Moliere’s 17th-century comedy Tartuffe is about the character Tartuffe who ensconces himself into Orgon’s house as a deeply religious man and then seduces Orgon’s wife, Elmire. Since its first stage debut in 1664, the word tartuffe has come to symbolize hypocrisy, particularly in those who use religious doctrine as a social or political tool to get what they want.
It could be argued that the hero of Stendhal’s 1830 novel, The Red and the Black, Julien Sorel, is a twitchy little scheming tartuffe in his own right. And a very successful one indeed, until the end of the novel, that is, when his head rolls from the guillotine. His second mistress, Mathilde-a sort of modern day self-absorbed drama queen with gorgeous blue eyes and other curvaceous attributes, steals Julien’s severed head and buries it. His first mistress, the married M. de Renal, dies within three days of Julien’s death. This ending surely will be one of the subjects of the seminar in soggy Paris beginning on Monday evening.
Despite some of the psychological redundancy and overkill that Stendhal infuses into the young priest Julien, who impresses his employers with his photographic memory of the Bible and his ability to speak in Latin, I am willing to consider the many themes intended for us, Stendhal’s readers. I am always ready to consider.

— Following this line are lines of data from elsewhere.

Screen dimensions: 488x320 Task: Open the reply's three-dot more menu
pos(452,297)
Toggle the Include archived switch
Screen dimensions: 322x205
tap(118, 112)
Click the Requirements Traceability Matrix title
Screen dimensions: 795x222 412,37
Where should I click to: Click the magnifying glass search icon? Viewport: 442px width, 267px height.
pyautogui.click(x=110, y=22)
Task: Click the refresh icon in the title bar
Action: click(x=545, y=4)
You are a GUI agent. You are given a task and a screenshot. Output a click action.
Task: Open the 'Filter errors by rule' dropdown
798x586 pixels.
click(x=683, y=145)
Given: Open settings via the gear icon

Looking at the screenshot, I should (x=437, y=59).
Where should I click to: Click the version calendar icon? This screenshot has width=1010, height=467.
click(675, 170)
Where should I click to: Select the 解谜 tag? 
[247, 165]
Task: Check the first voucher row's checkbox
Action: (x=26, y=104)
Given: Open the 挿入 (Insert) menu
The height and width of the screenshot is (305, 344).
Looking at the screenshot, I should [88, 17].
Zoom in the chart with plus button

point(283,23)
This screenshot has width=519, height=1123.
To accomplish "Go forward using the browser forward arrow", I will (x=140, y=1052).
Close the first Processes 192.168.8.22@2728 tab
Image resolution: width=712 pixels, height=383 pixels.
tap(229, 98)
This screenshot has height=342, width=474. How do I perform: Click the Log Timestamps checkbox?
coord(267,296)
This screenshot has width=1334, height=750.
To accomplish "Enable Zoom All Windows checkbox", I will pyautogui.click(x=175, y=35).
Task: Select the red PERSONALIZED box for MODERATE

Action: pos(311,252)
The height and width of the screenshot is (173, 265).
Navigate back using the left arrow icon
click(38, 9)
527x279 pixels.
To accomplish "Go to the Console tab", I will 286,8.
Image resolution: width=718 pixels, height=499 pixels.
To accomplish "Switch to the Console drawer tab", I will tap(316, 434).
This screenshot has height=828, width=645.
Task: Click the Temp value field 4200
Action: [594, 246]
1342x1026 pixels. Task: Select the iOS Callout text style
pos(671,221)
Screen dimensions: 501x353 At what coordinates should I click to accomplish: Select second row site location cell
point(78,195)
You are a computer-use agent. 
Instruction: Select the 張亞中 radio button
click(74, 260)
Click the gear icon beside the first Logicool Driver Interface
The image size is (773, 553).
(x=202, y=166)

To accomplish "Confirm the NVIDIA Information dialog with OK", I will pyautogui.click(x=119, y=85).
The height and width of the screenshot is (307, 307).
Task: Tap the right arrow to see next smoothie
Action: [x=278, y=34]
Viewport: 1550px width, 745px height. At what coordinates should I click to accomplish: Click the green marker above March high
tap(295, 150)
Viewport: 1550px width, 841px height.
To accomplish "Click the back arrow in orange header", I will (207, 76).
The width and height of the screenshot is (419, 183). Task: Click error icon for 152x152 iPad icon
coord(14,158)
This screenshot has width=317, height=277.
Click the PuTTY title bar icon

To that point, each of us brings our life experience to the table when discussing a novel. Did we achieve our societal goals? Our materialistic goals? Do we agree with the politics of the time? Are we in business-like marriages? Are we religious? Would we like to take the arm of someone who isn’t our spouse and sneak away into a garden for a lot of fun? In our discussions, we also bring our secrets, which remain secret in such discussions, but which often influence our reactions to the plot, the characters, and the takeaway.
Stendhal’s The Red and the Black is a piece of historical fiction about so many things–the political landscape of post-Napoleonic France between 1815-1830, the attempts at upward mobility by the young hero, a liberal son of a country carpenter, the many tartuffes that pervade French society at the time (and of course today as well) , the role of 19th-century French women and the art (or lack thereof) of seduction, and infidelity.
I wonder how many tartuffes will be around the table?